■ **Exercise**
Copy out the rows verbatim, starting at the first line and ending with the line that contains "nav-home: 首页 is", with both of those lines included.

■ **Supplied records**
╭──

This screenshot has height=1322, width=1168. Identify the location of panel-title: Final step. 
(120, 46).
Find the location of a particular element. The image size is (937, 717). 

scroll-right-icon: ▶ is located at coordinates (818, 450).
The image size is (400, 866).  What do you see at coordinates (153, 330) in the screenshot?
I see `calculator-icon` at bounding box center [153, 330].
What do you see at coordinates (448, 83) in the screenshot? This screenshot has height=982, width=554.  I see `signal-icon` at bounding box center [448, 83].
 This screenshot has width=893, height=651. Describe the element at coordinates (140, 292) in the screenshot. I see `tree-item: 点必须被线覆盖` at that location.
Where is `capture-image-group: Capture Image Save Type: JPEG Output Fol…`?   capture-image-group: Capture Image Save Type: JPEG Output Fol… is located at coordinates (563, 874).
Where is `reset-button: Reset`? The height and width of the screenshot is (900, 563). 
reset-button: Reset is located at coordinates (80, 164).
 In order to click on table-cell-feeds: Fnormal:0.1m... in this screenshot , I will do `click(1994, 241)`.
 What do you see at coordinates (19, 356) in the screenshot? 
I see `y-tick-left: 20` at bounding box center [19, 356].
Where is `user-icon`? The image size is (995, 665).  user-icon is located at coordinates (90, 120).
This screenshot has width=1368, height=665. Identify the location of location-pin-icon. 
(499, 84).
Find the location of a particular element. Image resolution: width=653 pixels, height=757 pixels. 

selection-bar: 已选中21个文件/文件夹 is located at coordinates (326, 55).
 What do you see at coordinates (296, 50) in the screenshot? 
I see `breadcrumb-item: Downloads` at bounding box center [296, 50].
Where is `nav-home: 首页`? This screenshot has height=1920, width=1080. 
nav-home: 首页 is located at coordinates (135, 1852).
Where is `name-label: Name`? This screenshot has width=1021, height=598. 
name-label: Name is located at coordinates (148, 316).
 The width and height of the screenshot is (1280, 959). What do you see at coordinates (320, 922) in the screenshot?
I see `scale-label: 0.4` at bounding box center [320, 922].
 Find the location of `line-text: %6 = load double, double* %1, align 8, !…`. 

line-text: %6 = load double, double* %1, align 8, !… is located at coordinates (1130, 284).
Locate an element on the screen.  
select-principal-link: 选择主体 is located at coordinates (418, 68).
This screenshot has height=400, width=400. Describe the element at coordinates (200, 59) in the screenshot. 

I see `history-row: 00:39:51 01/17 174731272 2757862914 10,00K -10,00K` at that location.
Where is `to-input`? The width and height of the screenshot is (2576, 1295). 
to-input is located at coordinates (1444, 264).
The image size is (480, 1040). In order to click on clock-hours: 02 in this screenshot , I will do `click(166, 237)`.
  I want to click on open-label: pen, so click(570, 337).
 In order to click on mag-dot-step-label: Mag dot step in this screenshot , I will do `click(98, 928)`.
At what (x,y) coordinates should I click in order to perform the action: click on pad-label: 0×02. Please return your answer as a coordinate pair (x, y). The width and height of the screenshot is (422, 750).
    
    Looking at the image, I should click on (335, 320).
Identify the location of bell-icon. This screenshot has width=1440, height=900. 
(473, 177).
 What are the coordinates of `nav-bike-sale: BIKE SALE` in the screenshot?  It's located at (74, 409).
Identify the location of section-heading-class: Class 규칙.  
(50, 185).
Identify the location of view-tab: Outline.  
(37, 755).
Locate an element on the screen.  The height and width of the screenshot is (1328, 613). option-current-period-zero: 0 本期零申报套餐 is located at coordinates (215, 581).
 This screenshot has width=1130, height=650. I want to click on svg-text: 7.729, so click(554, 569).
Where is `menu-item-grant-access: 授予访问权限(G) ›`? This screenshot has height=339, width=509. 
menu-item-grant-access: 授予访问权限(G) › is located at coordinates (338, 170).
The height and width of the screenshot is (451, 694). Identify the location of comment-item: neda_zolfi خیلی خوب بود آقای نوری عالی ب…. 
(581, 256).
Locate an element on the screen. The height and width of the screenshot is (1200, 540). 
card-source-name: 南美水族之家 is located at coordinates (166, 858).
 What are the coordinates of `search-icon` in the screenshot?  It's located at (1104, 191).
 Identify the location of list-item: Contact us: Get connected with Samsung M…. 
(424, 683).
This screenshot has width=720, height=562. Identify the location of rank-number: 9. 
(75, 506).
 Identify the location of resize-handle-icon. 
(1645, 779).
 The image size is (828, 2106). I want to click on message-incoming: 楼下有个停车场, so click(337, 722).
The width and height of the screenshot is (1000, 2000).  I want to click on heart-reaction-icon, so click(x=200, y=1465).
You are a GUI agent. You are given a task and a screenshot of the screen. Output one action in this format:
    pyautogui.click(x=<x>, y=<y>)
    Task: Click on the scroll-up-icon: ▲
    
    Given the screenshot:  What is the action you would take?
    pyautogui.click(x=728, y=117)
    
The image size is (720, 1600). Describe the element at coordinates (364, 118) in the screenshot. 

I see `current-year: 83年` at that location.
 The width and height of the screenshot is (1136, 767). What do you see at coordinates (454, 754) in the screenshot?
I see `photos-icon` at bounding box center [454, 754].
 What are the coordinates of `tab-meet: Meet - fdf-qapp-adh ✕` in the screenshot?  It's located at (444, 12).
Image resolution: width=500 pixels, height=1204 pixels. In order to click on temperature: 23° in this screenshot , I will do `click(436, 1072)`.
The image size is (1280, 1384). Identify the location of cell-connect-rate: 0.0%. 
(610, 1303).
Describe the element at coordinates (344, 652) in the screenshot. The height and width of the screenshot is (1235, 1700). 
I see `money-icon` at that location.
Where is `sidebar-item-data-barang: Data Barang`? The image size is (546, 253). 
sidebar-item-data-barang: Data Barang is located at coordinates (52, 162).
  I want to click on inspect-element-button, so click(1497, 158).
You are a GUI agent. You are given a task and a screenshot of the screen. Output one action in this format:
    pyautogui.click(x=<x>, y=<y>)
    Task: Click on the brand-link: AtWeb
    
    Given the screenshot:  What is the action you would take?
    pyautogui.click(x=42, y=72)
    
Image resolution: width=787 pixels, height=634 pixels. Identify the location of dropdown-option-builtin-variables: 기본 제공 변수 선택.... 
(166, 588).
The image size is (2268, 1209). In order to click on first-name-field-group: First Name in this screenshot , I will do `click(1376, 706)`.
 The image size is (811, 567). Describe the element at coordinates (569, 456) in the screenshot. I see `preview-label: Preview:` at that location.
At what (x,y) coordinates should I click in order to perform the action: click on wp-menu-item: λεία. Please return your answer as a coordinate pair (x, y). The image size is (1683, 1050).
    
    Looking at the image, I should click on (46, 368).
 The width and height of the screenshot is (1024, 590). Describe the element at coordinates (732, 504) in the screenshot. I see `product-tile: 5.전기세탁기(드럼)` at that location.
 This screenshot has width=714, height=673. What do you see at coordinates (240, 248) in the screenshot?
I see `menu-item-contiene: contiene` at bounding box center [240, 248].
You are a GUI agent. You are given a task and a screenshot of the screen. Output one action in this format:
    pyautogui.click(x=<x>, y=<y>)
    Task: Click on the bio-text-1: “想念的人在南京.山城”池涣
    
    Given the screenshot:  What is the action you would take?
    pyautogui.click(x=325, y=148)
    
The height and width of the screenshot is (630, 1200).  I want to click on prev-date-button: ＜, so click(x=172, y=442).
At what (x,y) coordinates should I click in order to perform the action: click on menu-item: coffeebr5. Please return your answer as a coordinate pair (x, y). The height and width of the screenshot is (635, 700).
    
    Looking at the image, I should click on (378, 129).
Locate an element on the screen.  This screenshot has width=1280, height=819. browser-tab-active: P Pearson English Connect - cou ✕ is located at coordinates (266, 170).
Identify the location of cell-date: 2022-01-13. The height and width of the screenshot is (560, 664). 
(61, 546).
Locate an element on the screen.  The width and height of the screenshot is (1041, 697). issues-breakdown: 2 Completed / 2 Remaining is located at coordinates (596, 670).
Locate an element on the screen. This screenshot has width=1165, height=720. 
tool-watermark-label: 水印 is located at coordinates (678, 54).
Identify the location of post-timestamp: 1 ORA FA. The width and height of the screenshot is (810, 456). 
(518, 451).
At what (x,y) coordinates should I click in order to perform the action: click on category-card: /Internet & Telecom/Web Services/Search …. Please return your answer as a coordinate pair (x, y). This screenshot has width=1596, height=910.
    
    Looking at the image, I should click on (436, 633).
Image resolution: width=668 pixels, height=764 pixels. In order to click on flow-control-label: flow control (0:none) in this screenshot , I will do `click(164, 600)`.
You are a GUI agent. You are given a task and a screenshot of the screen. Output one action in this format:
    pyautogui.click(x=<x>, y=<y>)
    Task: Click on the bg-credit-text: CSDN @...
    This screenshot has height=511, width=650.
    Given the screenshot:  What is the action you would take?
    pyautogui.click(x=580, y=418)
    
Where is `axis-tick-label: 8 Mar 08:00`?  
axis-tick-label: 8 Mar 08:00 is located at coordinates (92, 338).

╰──

■ **Exercise answer**
This screenshot has height=1322, width=1168. Identify the location of panel-title: Final step. 
(120, 46).
Find the location of a particular element. The image size is (937, 717). 

scroll-right-icon: ▶ is located at coordinates (818, 450).
The image size is (400, 866).  What do you see at coordinates (153, 330) in the screenshot?
I see `calculator-icon` at bounding box center [153, 330].
What do you see at coordinates (448, 83) in the screenshot? This screenshot has height=982, width=554.  I see `signal-icon` at bounding box center [448, 83].
 This screenshot has width=893, height=651. Describe the element at coordinates (140, 292) in the screenshot. I see `tree-item: 点必须被线覆盖` at that location.
Where is `capture-image-group: Capture Image Save Type: JPEG Output Fol…`?   capture-image-group: Capture Image Save Type: JPEG Output Fol… is located at coordinates (563, 874).
Where is `reset-button: Reset`? The height and width of the screenshot is (900, 563). 
reset-button: Reset is located at coordinates (80, 164).
 In order to click on table-cell-feeds: Fnormal:0.1m... in this screenshot , I will do `click(1994, 241)`.
 What do you see at coordinates (19, 356) in the screenshot? 
I see `y-tick-left: 20` at bounding box center [19, 356].
Where is `user-icon`? The image size is (995, 665).  user-icon is located at coordinates (90, 120).
This screenshot has width=1368, height=665. Identify the location of location-pin-icon. 
(499, 84).
Find the location of a particular element. Image resolution: width=653 pixels, height=757 pixels. 

selection-bar: 已选中21个文件/文件夹 is located at coordinates (326, 55).
 What do you see at coordinates (296, 50) in the screenshot? 
I see `breadcrumb-item: Downloads` at bounding box center [296, 50].
Where is `nav-home: 首页`? This screenshot has height=1920, width=1080. 
nav-home: 首页 is located at coordinates (135, 1852).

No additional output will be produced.